- **WHAT IS BEING ASKED**
Copy the passage of the contract terms below word for word, from "Except for that" up to and including "to the claim.".
*** Opening of SUPPLIED TEXT ***
Except for that express commitment and the self-sufficiency guarantee, services and deliverables are provided “as is” to the fullest extent permitted by law. Peak Leverage disclaims implied warranties of merchantability, fitness for a particular purpose, title, noninfringement, and warranties arising from course of dealing or usage. Fees are nonrefundable except for the pre-onboarding deposit right, an express proposal term, or a refund required by law.
18. Liability limits
To the fullest extent permitted by law, neither party is liable for indirect, special, incidental, consequential, exemplary, or lost-profit damages. Each party’s total liability arising from the affected proposal will not exceed the fees paid or payable under that proposal during the six months before the event giving rise to the claim.
The limits do not apply to liability that cannot legally be limited, fraud, willful misconduct, or Client’s payment obligations. Multiple claims do not increase the cap.
19. Third-party claims
Each party will defend and cover a third-party claim caused by its gross negligence, willful misconduct, or material breach. Client also covers claims arising from Client-supplied content, legal services, advertising approvals, unlawful instructions, or misuse. Peak Leverage covers claims that its original deliverables, as provided and used as authorized, infringe another party’s intellectual property.
The protected party must give prompt notice and reasonable cooperation. The covering party controls the defense and settlement, but may not admit fault for or impose a nonmonetary obligation on the protected party without written consent. These duties do not apply to the extent the protected party caused the claim.
*** Close of SUPPLIED TEXT ***
*** Opening of SUPPLIED DATA ***
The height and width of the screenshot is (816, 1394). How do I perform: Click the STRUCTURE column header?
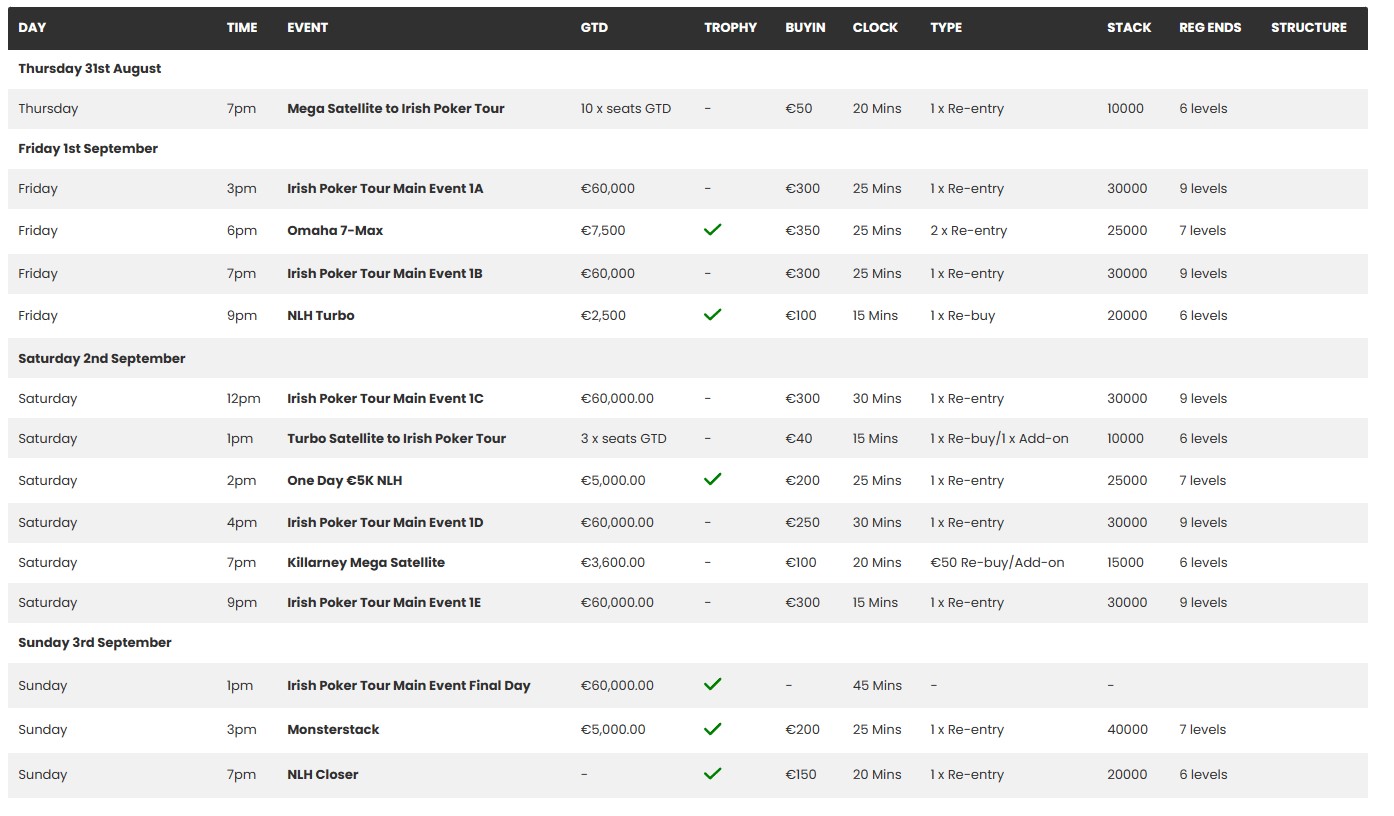(x=1308, y=28)
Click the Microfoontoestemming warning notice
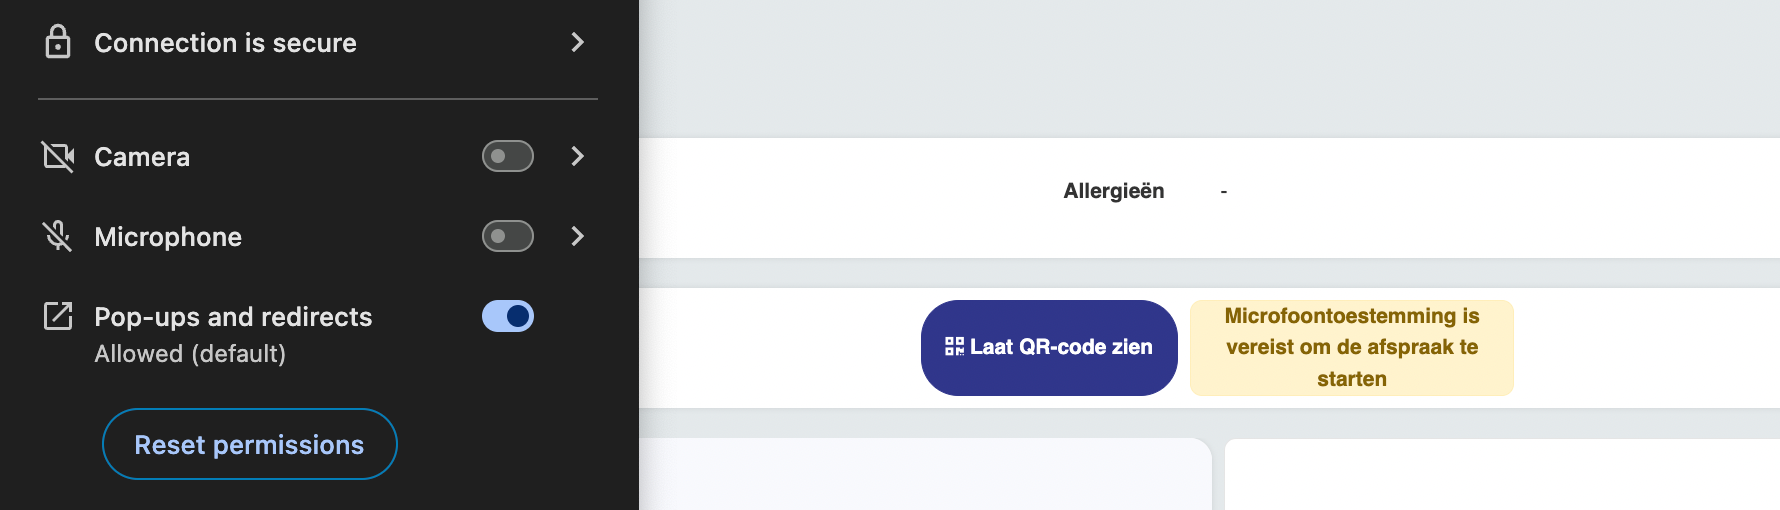 pos(1351,347)
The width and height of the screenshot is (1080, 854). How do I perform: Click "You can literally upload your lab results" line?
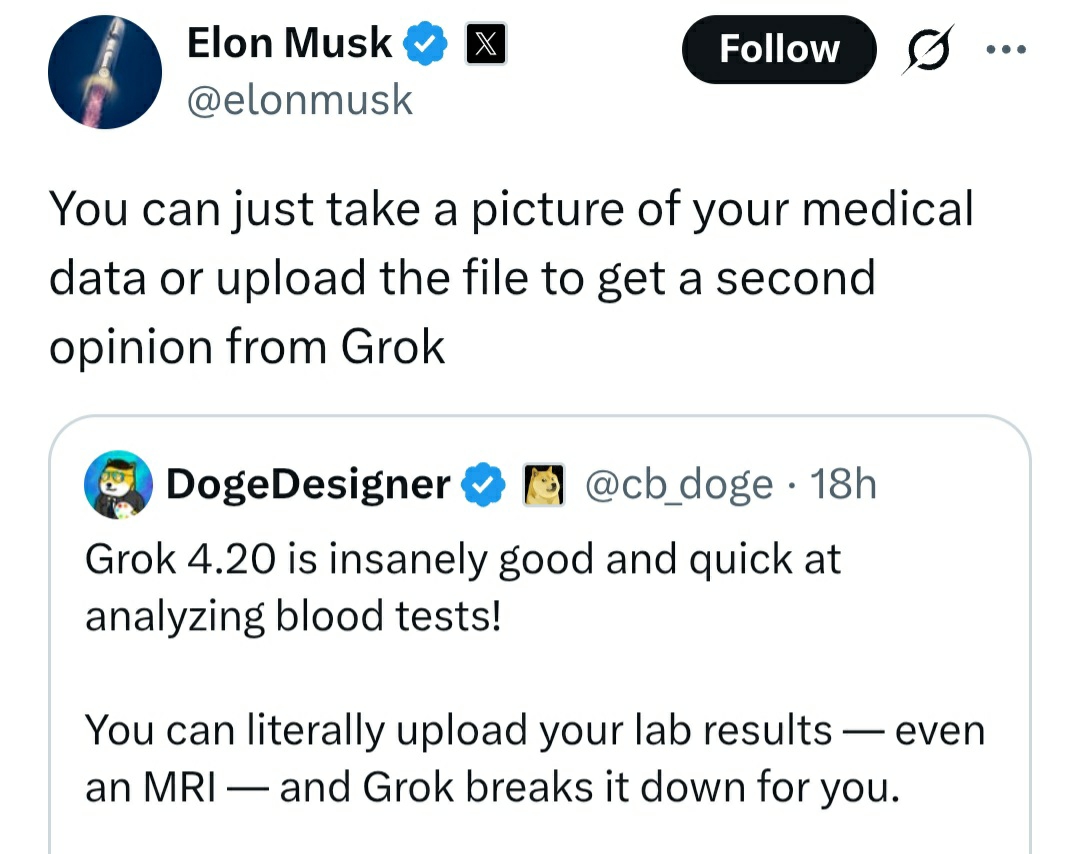458,730
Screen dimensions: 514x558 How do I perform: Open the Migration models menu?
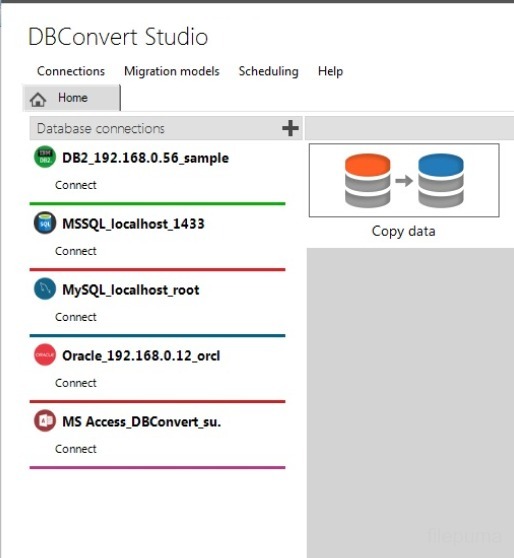[x=172, y=71]
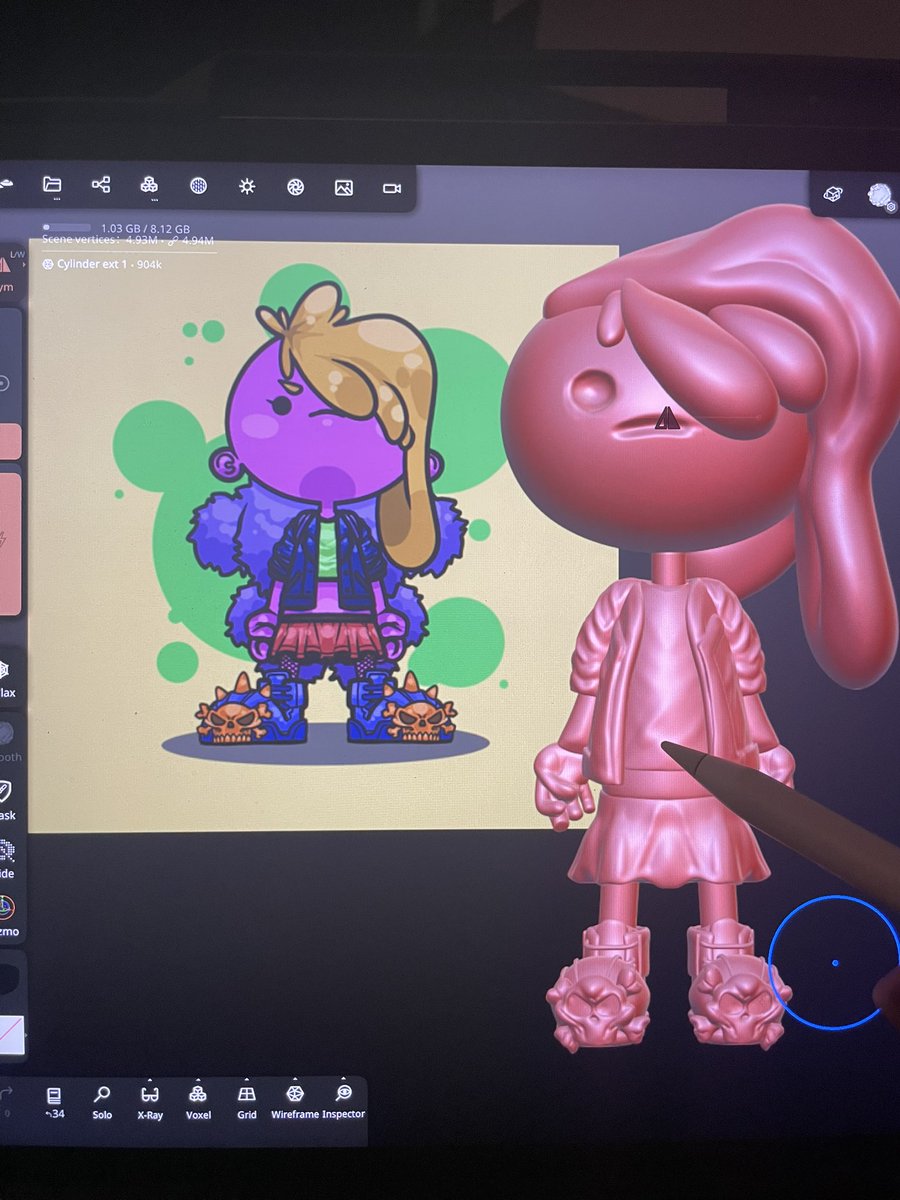Image resolution: width=900 pixels, height=1200 pixels.
Task: Open the Material sphere icon
Action: (x=198, y=187)
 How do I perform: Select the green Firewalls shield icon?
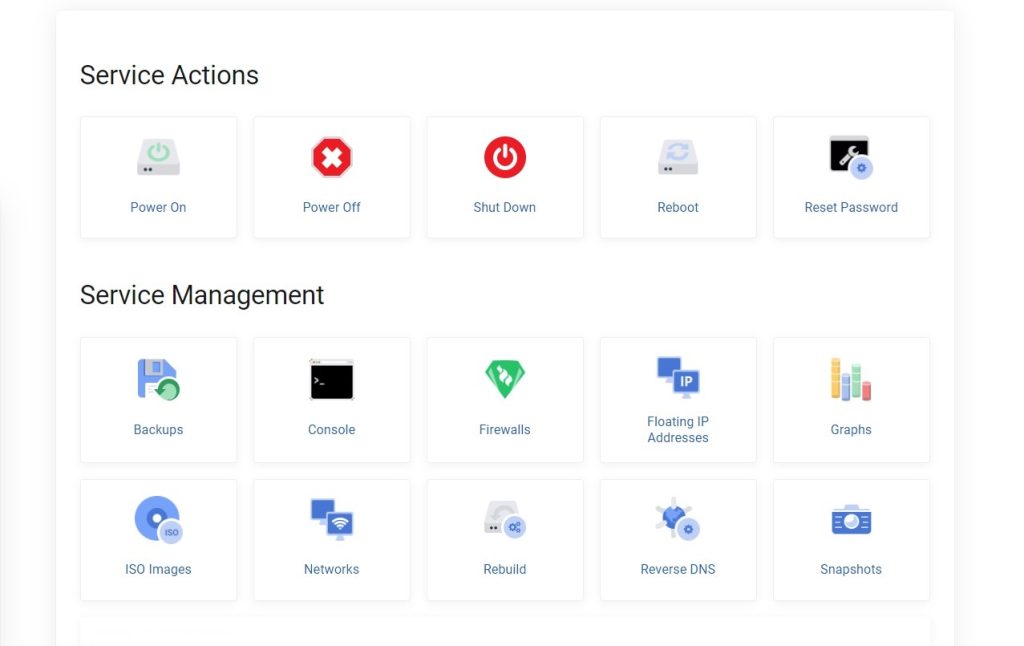[504, 378]
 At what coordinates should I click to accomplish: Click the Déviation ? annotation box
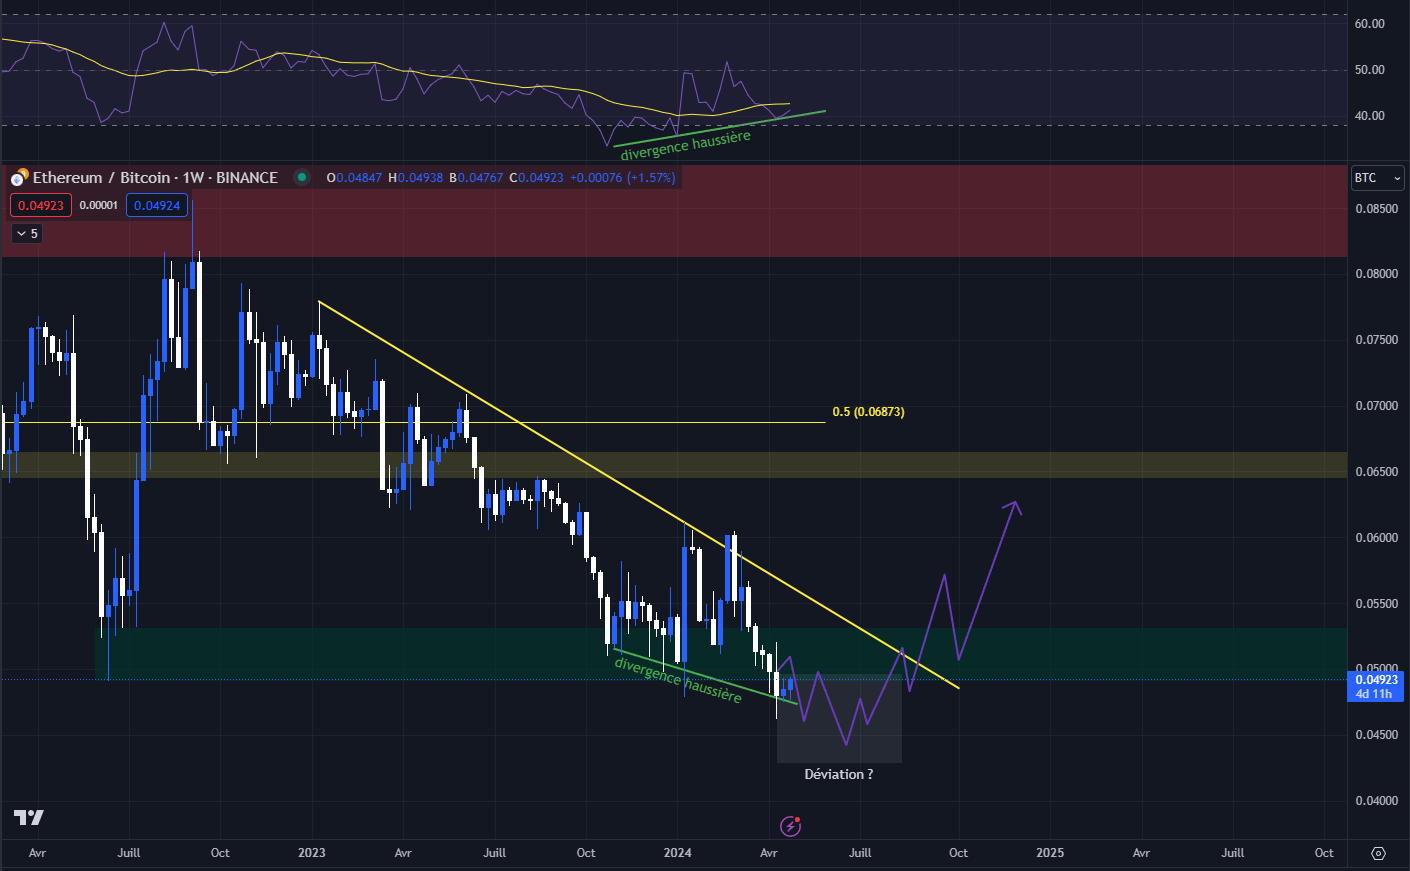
*** Close of SUPPLIED DATA ***
- **ANSWER**
Except for that express commitment and the self-sufficiency guarantee, services and deliverables are provided “as is” to the fullest extent permitted by law. Peak Leverage disclaims implied warranties of merchantability, fitness for a particular purpose, title, noninfringement, and warranties arising from course of dealing or usage. Fees are nonrefundable except for the pre-onboarding deposit right, an express proposal term, or a refund required by law.
18. Liability limits
To the fullest extent permitted by law, neither party is liable for indirect, special, incidental, consequential, exemplary, or lost-profit damages. Each party’s total liability arising from the affected proposal will not exceed the fees paid or payable under that proposal during the six months before the event giving rise to the claim.